DIRECTIONS —
(1) In the vaccine discussion, when did J&J file for approval?
(2) Please rewrite the vaccine discussion from "UMRA? Do you" to "use new equipment.", substituting "AstraZeneca" for "AZ".

PASSAGE —
########
If it is as likely then where is it? The variants we are tracking are variant in respect of the spike protein sequence which affects its binding ability to the human respiratory cell. We should expect more single point mutations that gradually make it more effective.

Where’s the one you seem to crave that will avoid all vaccines? Nowhere to be seen just like the mythical one I described.
 
  • Where is the Moderna vaccine and what happened to UMRA approval of J&J and Novovax vaccines? In the pipeline?

  • Why is is that UK and Europe are so very reliant on overseas vaccine manufacture e.g. India? I know there are UK and European plants but it seems that India seems to be producing half of AZ's vaccine supply. The Vaccine taskforce seems to have done a good job in agreeing contracts with vaccine groups at an early date but manufacturing capacity seems to be a bottleneck that wasn't addressed? I say that knowing very little about bioreactors but I would have thought that a government could encourage diversified production given 1 years notice?

Moderna - first doses due in April, apparently.

UMRA? Do you mean MHRA? J&J have only just filed, at the end of February. That's less than a month, and it's all but inconceivable that something would be authorised that fast.
Novavax hope for approval in the UK in May.

AZ have formed partnerships with other companies to make the vaccine - there is no history with AZ making vaccines, and they do not have their own facilities appropriate for it. The contracts were signed long before anyone had worked out what was needed to make them, so they haven't had a year's notice - AZ was only authorised in the UK at the end of December. You also need staff trained to run them, and regulatory assessment of the plant to be able to use new equipment.
########
SUPPLIED INFORMATION —
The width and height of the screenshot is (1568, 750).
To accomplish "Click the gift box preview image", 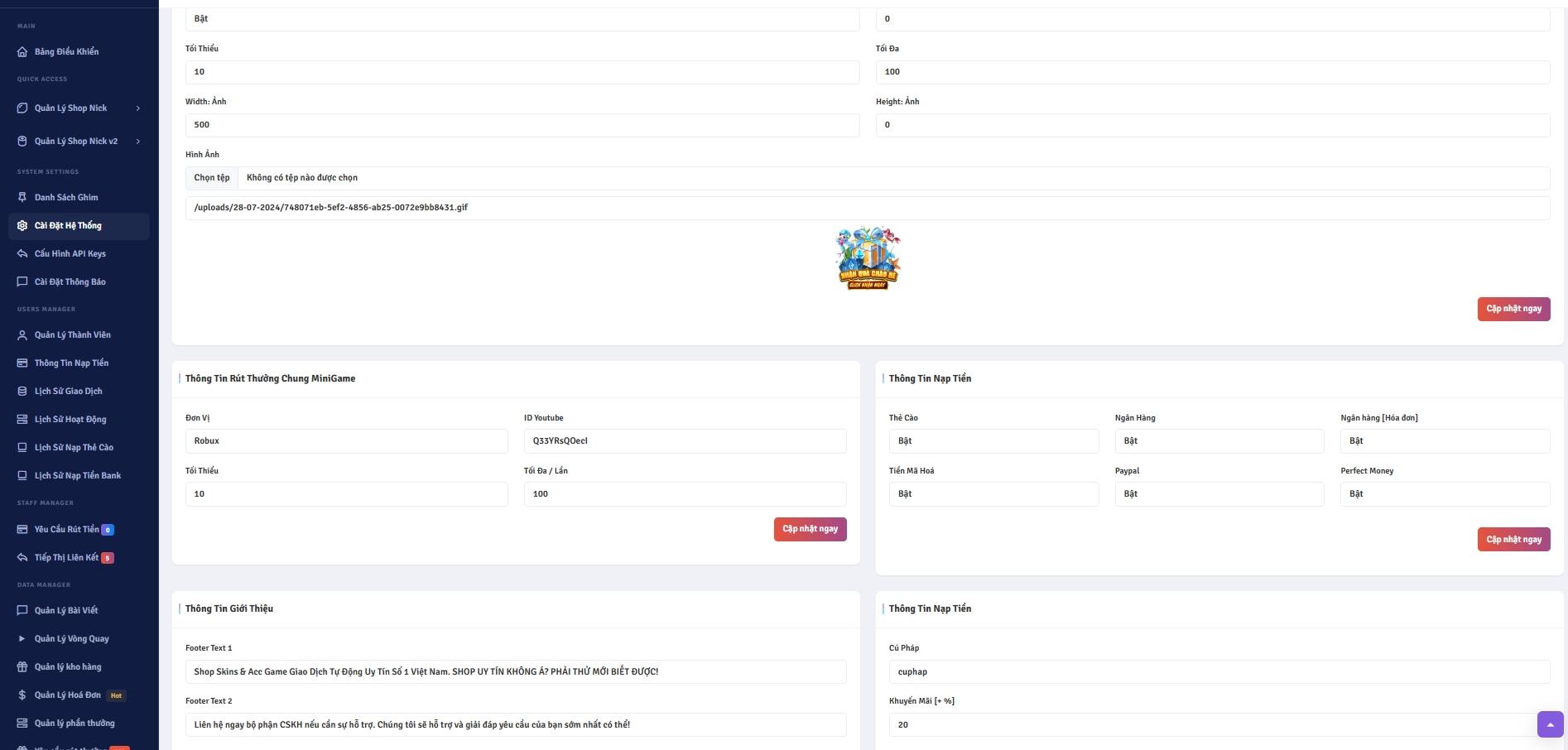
########
TASK SOLUTIONS —
(1) At the end of February.

(2)
UMRA? Do you mean MHRA? J&J have only just filed, at the end of February. That's less than a month, and it's all but inconceivable that something would be authorised that fast.
Novavax hope for approval in the UK in May.

AstraZeneca have formed partnerships with other companies to make the vaccine - there is no history with AstraZeneca making vaccines, and they do not have their own facilities appropriate for it. The contracts were signed long before anyone had worked out what was needed to make them, so they haven't had a year's notice - AstraZeneca was only authorised in the UK at the end of December. You also need staff trained to run them, and regulatory assessment of the plant to be able to use new equipment.